Your task:
Restate, word for word and with no pictures, the stretch of lines in the data below that begins at the line with "Given: Click the 描述 description text area" and ends at the line with "Task: Select 普通 field of view option", inclusive.
(Source data Opens)
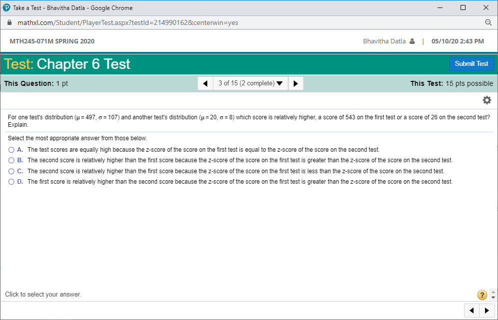
Task: Click the MathXL player logo in title bar
Action: tap(5, 7)
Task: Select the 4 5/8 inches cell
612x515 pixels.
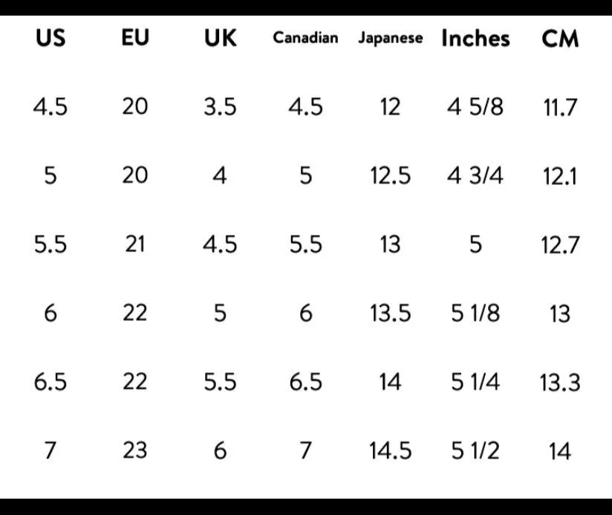Action: (475, 106)
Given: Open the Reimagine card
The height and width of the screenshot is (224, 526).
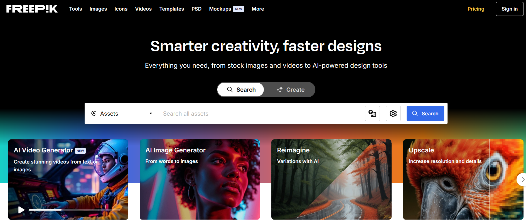Looking at the screenshot, I should [x=331, y=179].
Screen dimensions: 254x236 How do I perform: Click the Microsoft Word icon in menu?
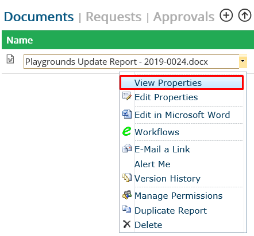127,114
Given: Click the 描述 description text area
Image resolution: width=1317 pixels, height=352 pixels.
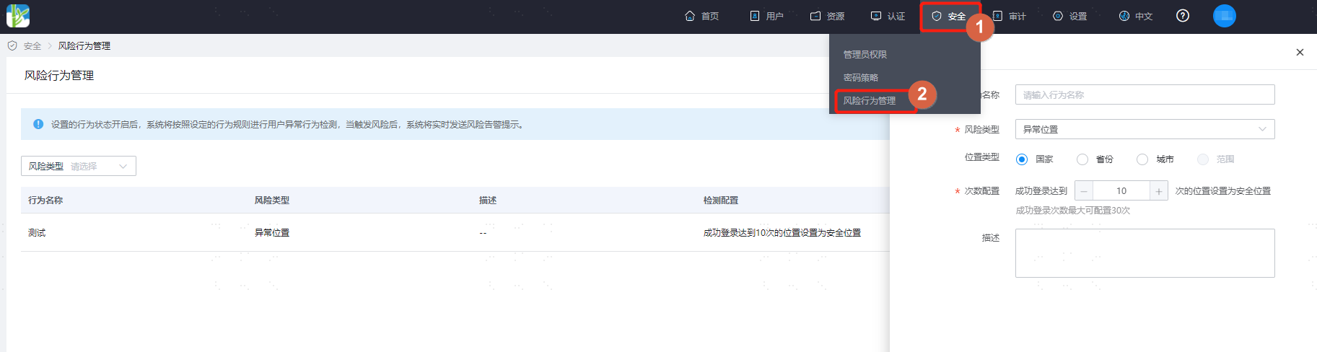Looking at the screenshot, I should tap(1145, 253).
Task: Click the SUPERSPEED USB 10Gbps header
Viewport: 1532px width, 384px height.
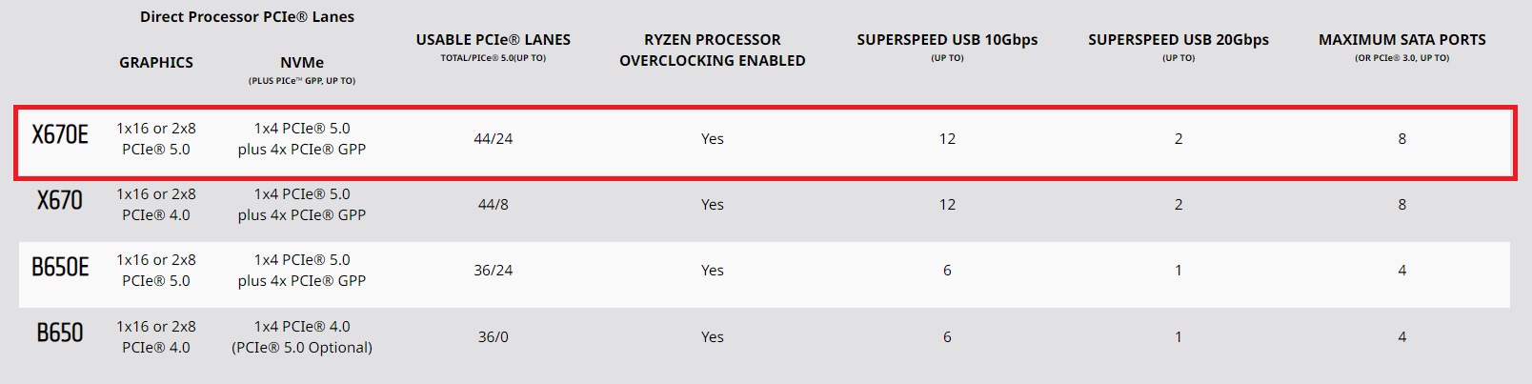Action: [x=947, y=40]
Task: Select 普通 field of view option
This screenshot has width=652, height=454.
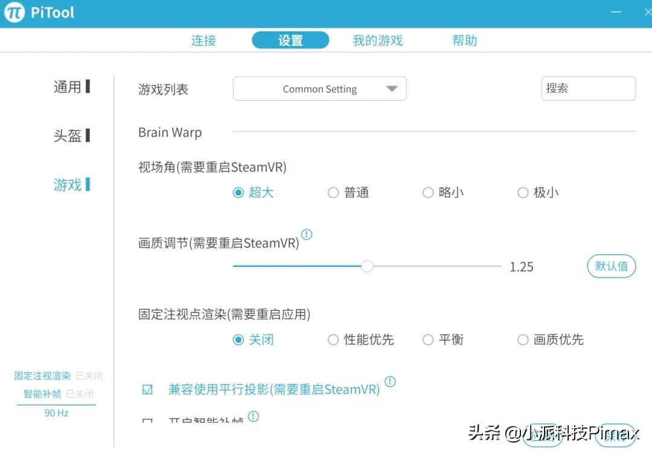Action: pyautogui.click(x=333, y=192)
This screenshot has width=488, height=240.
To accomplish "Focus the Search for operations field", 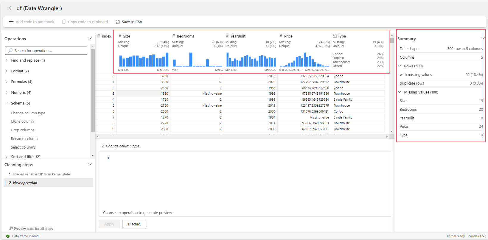I will 46,51.
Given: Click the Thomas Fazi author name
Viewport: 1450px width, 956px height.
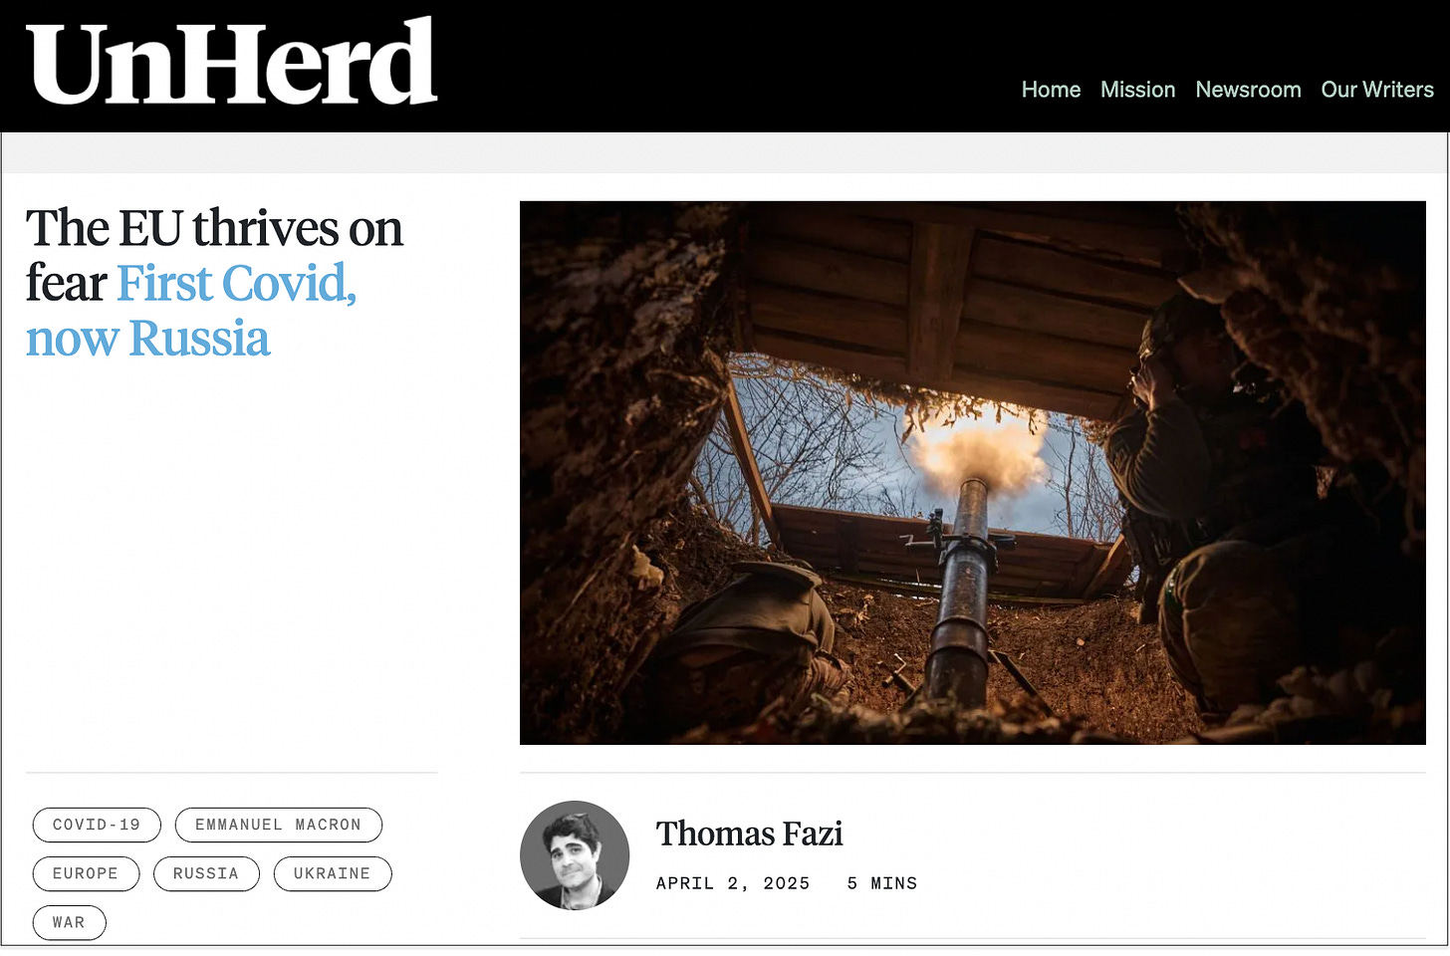Looking at the screenshot, I should click(x=749, y=834).
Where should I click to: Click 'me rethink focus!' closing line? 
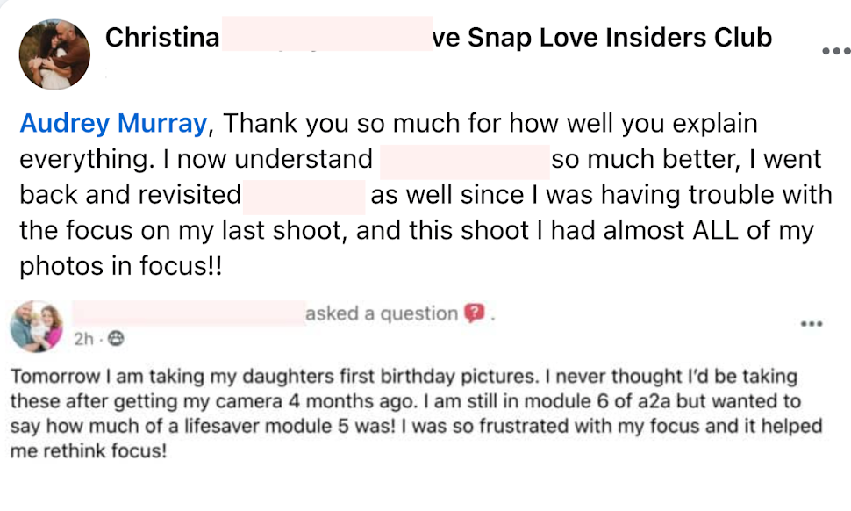pos(88,452)
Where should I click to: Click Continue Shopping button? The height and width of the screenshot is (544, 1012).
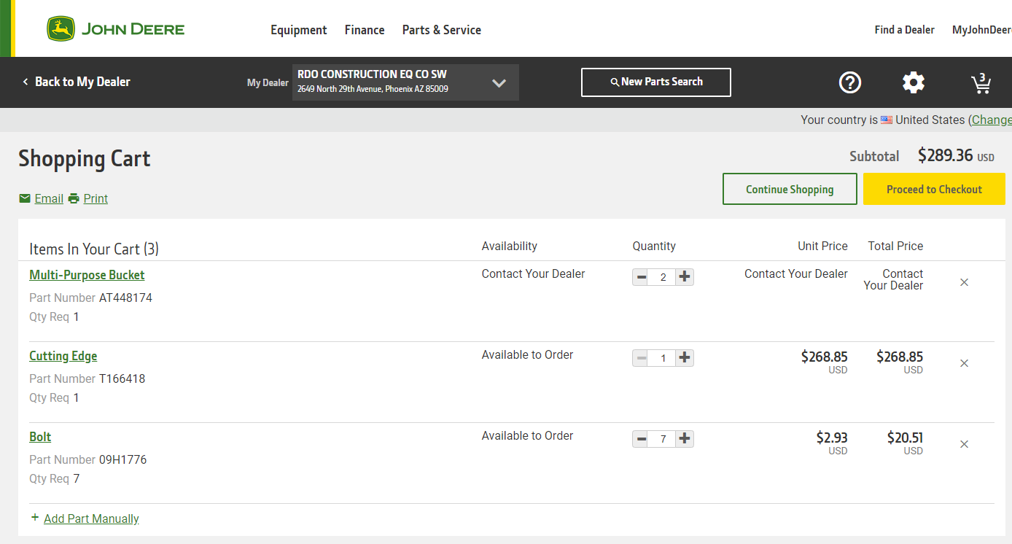point(789,189)
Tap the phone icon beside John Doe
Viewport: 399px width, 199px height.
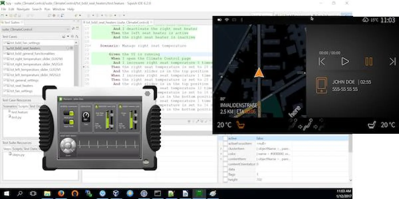(321, 85)

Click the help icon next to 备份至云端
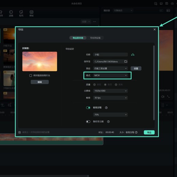(x=108, y=122)
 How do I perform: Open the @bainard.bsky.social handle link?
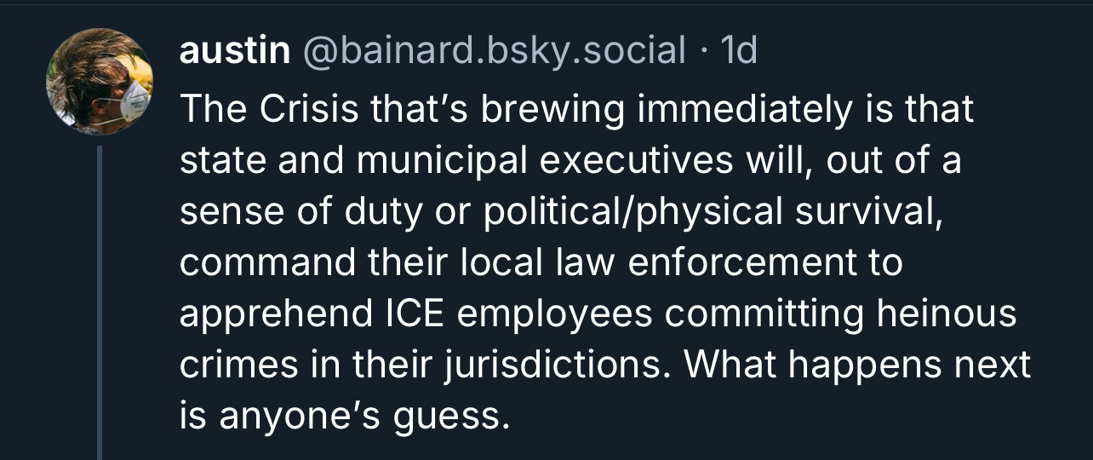click(494, 52)
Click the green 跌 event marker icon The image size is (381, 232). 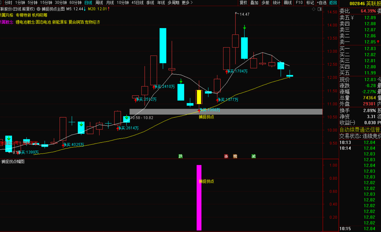(x=181, y=156)
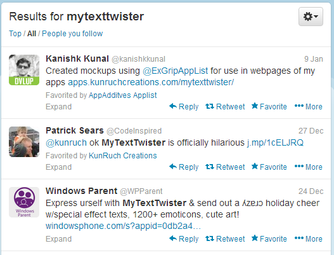Reply to Windows Parent's tweet
334x255 pixels.
tap(184, 238)

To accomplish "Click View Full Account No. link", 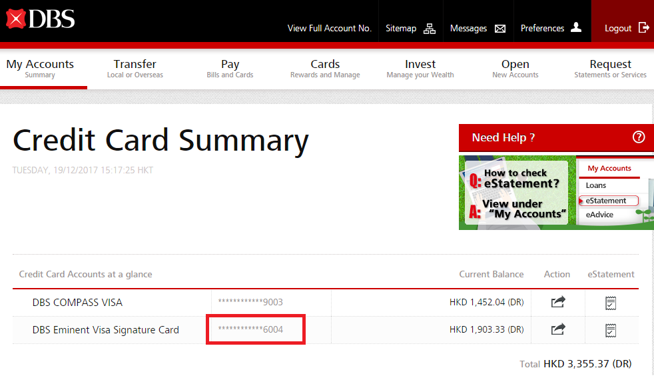I will pyautogui.click(x=329, y=29).
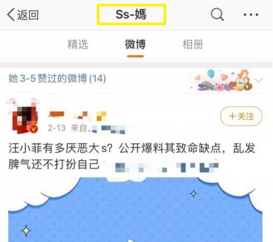Expand the liked Weibo section chevron
Screen dimensions: 273x242
(258, 80)
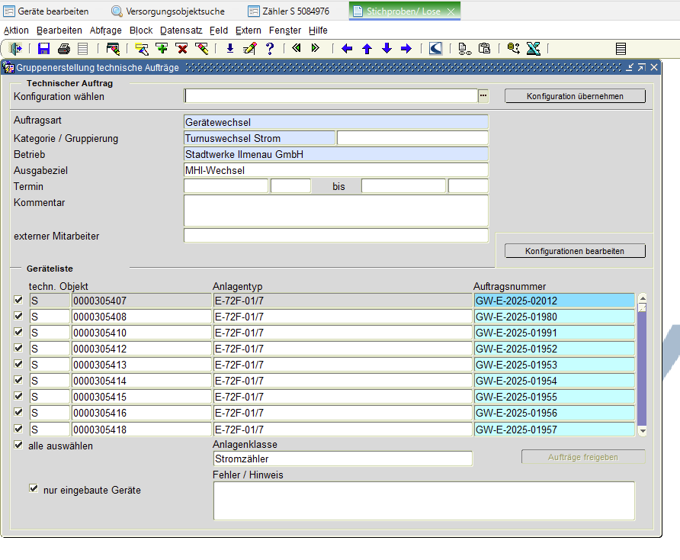This screenshot has height=560, width=680.
Task: Click the Excel export icon
Action: (x=534, y=49)
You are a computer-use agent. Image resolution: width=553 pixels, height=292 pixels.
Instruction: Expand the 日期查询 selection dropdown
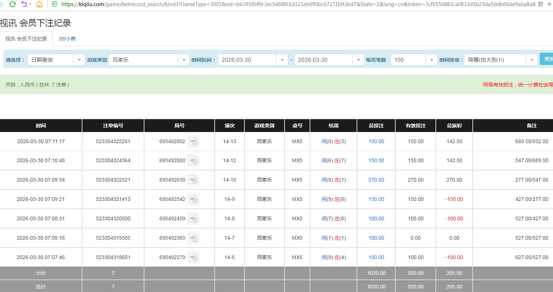pyautogui.click(x=79, y=60)
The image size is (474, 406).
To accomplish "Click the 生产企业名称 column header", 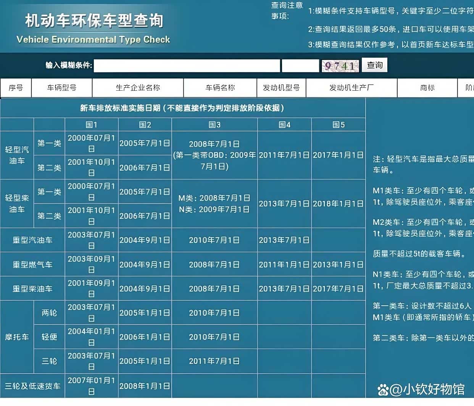I will 138,88.
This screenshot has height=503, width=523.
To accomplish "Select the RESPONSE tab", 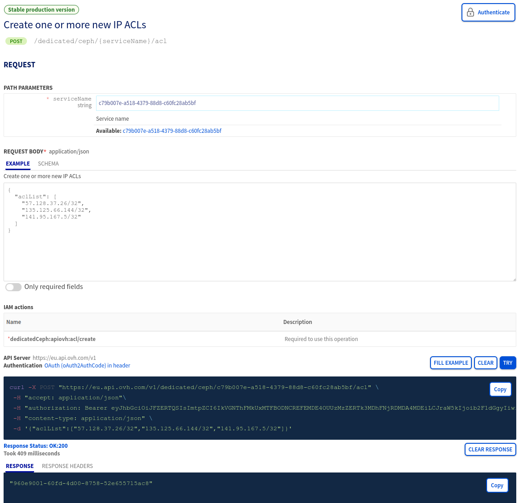I will coord(19,466).
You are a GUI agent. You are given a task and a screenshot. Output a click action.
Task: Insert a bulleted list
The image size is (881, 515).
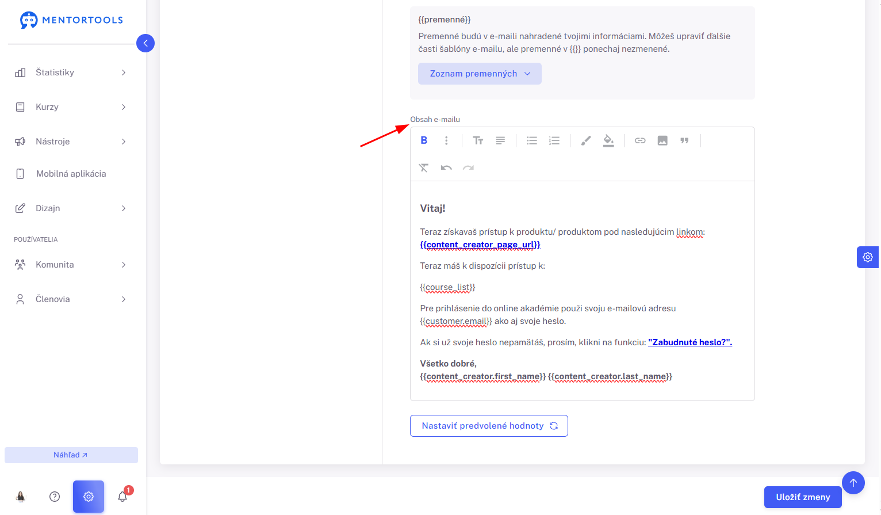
(Source data Closes)
Answer for the task:
Given: Click the 描述 description text area
Image resolution: width=1317 pixels, height=352 pixels.
Looking at the screenshot, I should tap(1145, 253).
Task: Click the SUPERSPEED USB 10Gbps header
Viewport: 1532px width, 384px height.
Action: [x=947, y=40]
Task: Select 普通 field of view option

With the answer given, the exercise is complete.